ETATS-UNISComment Uber est devenu l'ennemi n°1

Comment Uber est devenu l'ennemi n°1

ETATS-UNISLa startup qui vaut 30 milliards de dollars a un vrai problème d'image...
Le PDG du VTC Uber, Travis Kalanick.
Le PDG du VTC Uber, Travis Kalanick. - SIPANY/SIPA
Philippe Berry

Philippe Berry

«Let's Uber to the bar!» Il était une fois un service tellement populaire aux Etats-Unis qu'il a mis moins de cinq ans à devenir un verbe.
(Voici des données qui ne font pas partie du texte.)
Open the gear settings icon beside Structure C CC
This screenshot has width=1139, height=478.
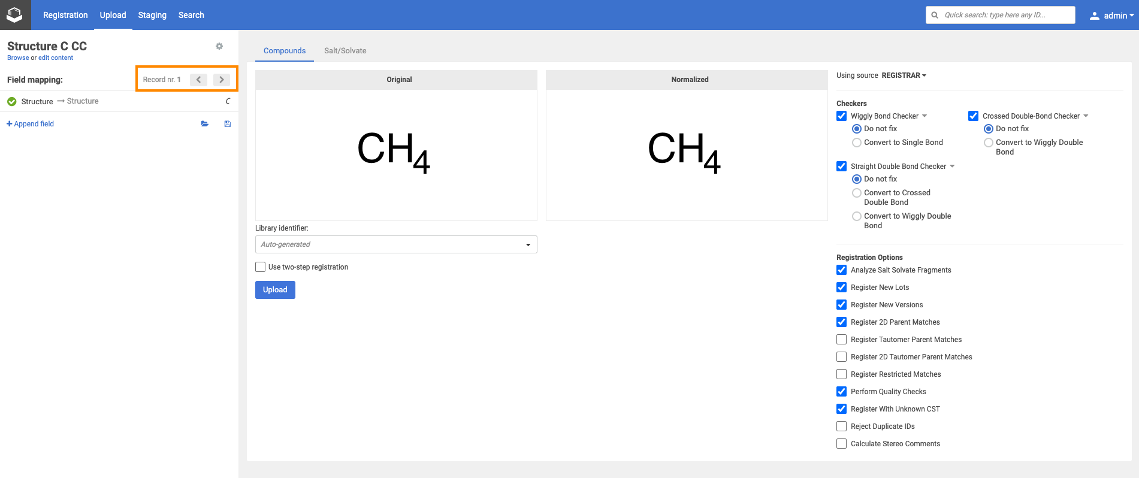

Haï par les syndicats de taxis, combattu par de nombreux conseils municipaux partout dans le monde, cette startup californienne de transport privé pouvait jusqu'ici compter sur le soutien le plus important: celui des utilisateurs, séduits par un service moderne, fiable et souvent bon marché. Mais pour gagner à tout prix, l'entreprise, qui devrait bientôt être valorisée à 30 milliards de dollars, flirte avec la ligne jaune. Et parfois avec la sortie de route.

Mardi, le fondateur et PDG d'Uber a dû s'excuser et jurer qu'il ne comptait pas s'attaquer à la vie privée des journalistes trop critiques, comme Emil Michael, un vice-président, l'avait suggéré à un dîner de gala. Dans la foulée, une enquête interne a été ouverte alors qu'un cadre new-yorkais est accusé d'avoir espionné les trajets d'une reporter de Buzzfeed sans son autorisation.

Pas d'action disciplinaire

Ces polémiques ne sont pas isolées. L'entreprise a été épinglée par une enquête de CNN révélant qu'elle encourageait des employés à réserver puis annuler des courses de son concurrent Lyft, ainsi qu'à débaucher ses chauffeurs. «Tant qu'Uber s'en prenait aux régulateurs et à ses adversaires, c'était acceptable dans l'opinion. Mais l'entreprise semble avoir franchi le Rubicon en s'attaquant à la presse», souligne l'expert en communication Gerard Braud.

Le PDG de l'entreprise, Travis Kalanick, n'aide pas vraiment sa cause. Pour l'instant, aucune action disciplinaire n'a été prise contre Emil Michael. Quand Uber Lyon a provoqué un tollé en envisageant de recruter des mannequins comme conductrices, aucune tête n'a été coupée. Kalanick, 38 ans, racontait lui-même au magazine GQ qu'il surnommait pour plaisanter l'entreprise «Boober» (un jeu de mots sur «boobs», «nichons» en VF) car son succès avait fait grimper sa cote auprès de la gente féminine. Selon la journaliste Sarah Lacy, visée par Uber, il perpétue la «tradition de sexisme et de misogynie qui règne dans la Silicon Valley», de Snapchat à Tinder.

«Un problème d'image et de culture»

«Uber a non seulement un problème d'image, mais aussi, semble-t-il, de culture», analyse Peter LaMotte, de l'agence de communication de crise Levick. Selon lui, il y a désormais «le sentiment que l'entreprise et ses dirigeants agissent sans morale ni éthique». Cela pourrait pousser certains utilisateurs à boycotter le service, refroidir des investisseurs et un peu plus mettre l'entreprise dans la ligne de mire des autorités, estime-t-il.

Uber a embauché cet automne l'ancien directeur de campagne de Barack Obama, David Plouffe, pour jouer les pompiers. Mais selon Peter LaMotte, «aucun communiqué de presse ne pourra réparer les dégâts. Uber doit prouver qu'il peut changer par des actions, pas des mots.»

En baissant les tarifs des courses sans diminuer sa commission, le VTC a récemment fâché ses conducteurs, qui ont manifesté dans plusieurs villes américaines. La pratique du «surge», une multiplication du prix de la course qui peut aller jusqu'à sept ou huit fois en période de pointe, fait de plus en plus grogner les utilisateurs. Si l'entreprise se met à dos ces derniers, Travis Kalanick pourrait se retrouver dans une position inconfortable. Le fondateur de Tinder, Sean Rad, peut en témoigner: il a récemment été viré par son Conseil d'administration.